_What needs to be done_. If "Toggle" shows up in a line of the material, return that line.
══ Dataset excerpts ══
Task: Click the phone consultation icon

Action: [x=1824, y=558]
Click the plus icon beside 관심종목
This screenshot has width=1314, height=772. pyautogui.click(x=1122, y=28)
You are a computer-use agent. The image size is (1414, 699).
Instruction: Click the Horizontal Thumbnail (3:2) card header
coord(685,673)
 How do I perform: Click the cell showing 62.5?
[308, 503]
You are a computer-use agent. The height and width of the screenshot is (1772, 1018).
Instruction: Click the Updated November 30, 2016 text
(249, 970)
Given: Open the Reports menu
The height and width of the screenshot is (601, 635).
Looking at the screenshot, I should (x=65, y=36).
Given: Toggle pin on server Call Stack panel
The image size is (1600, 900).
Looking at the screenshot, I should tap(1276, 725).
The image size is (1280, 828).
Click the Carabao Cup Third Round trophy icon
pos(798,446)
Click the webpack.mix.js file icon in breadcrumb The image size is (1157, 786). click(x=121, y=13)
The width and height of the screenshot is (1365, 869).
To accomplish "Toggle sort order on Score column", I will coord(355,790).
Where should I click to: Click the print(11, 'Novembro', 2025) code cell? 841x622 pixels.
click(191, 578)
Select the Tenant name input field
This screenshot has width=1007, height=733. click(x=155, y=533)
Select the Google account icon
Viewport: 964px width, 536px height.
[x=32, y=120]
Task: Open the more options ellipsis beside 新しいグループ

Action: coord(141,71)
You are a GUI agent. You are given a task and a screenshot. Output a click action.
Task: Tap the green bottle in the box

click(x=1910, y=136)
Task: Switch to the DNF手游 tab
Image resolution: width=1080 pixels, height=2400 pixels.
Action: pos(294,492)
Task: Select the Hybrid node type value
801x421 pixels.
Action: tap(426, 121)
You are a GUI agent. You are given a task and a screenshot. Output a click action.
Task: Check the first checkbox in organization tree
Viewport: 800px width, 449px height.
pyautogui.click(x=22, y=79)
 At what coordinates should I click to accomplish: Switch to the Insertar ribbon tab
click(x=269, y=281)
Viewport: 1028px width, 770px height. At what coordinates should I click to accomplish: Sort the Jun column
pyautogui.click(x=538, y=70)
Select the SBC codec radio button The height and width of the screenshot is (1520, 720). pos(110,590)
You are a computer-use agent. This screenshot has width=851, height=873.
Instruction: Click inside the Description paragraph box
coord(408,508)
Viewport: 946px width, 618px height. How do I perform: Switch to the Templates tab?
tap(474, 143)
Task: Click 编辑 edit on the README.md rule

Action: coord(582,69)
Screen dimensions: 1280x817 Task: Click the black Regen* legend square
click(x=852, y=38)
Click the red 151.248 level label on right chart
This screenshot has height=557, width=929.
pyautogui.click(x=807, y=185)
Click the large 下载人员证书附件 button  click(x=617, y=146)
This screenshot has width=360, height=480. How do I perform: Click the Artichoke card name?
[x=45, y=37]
═══
_Answer to this task_.
Given: Toggle pin on server Call Stack panel
To accomplish "Toggle sort order on Score column", I will coord(355,790).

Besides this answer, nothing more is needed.